Mafong et al. 13 reported a case of inverse psoriasis that attained 90% improvement after six treatments with the 308-nm excimer laser. Different plaque characteristics also seem to interfere with the response, with thicker, scalier plaques responding more slowly. 3,5
Our findings showed that ≥70% clearance could be achieved in >60% of the patients with an average of 17 sessions. The usually resistant sites showed a response that is close to the response in other body sites. This modality of treatment may be safer than PUVA or conventional UVB phototherapy in regard to skin aging and carcinogenesis. This is, in part, because uninvolved skin is not targeted, unlike phototherapy (in which both involved and uninvolved skin are exposed to UV radiation). Moreover, with this modality, the cumulative dose is substantially less than that with phototherapy.
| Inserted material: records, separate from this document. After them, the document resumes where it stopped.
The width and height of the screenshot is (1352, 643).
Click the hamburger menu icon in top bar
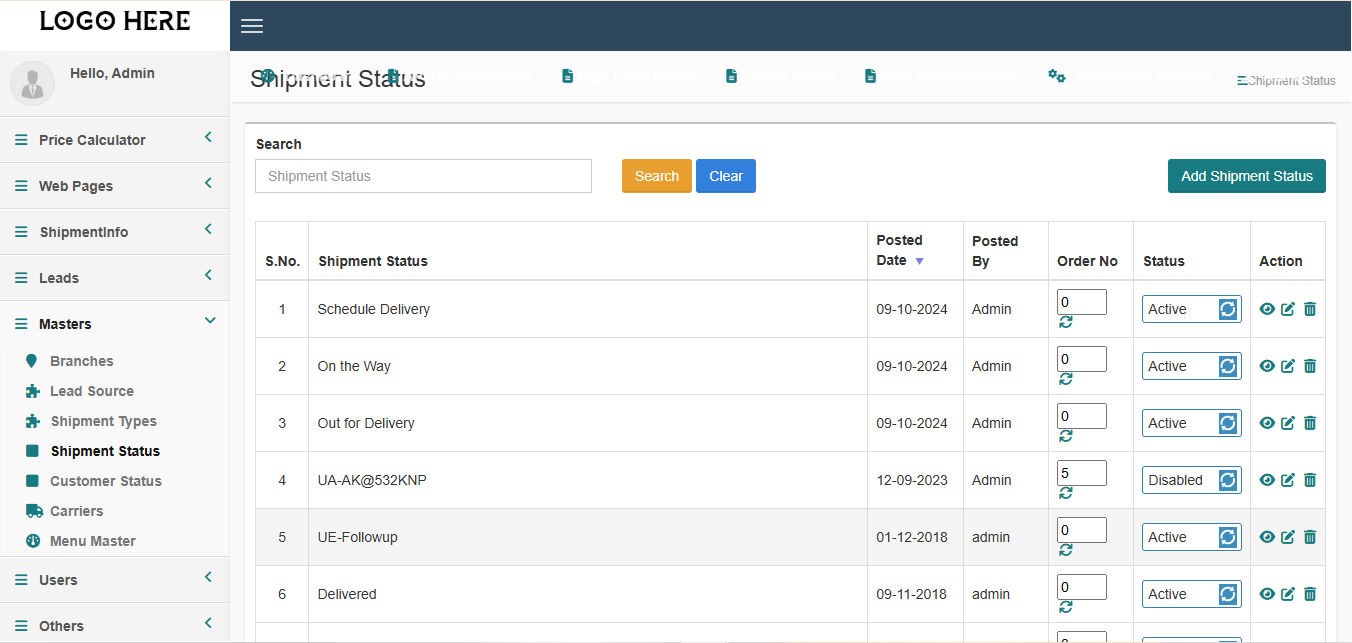coord(252,26)
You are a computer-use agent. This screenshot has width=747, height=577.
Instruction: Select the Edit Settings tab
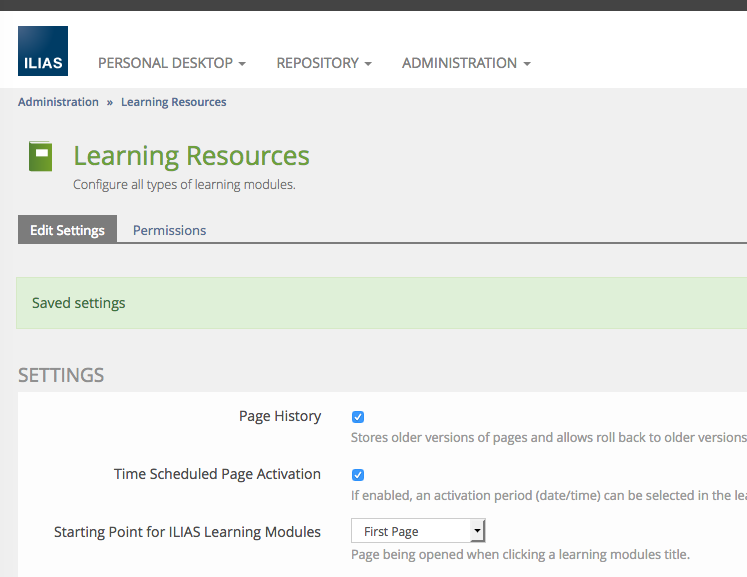[x=67, y=230]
Our results show that this method of treatment for psoriasis is effective, relatively safe, and more convenient compared with other available modalities of treatment. Additionally, our findings demonstrate that the remission period can last several months in many patients.
Conclusion
This study demonstrates the efficacy of the 308-nm excimer laser in the treatment of various forms of localized, stable psoriasis. This finding is particularly evident in treatment of resistant areas, such as the palms, the soles, and the scalp. The 308-nm excimer laser may be used as an effective and safe alternative to other modalities in the treatment of recalcitrant lesions of localized stable psoriasis.
Footnotes
Author Disclosure Statement
Mount Sinai holds a patent in the use of the excimer laser for vitiligo and receives royalties from Photomedex.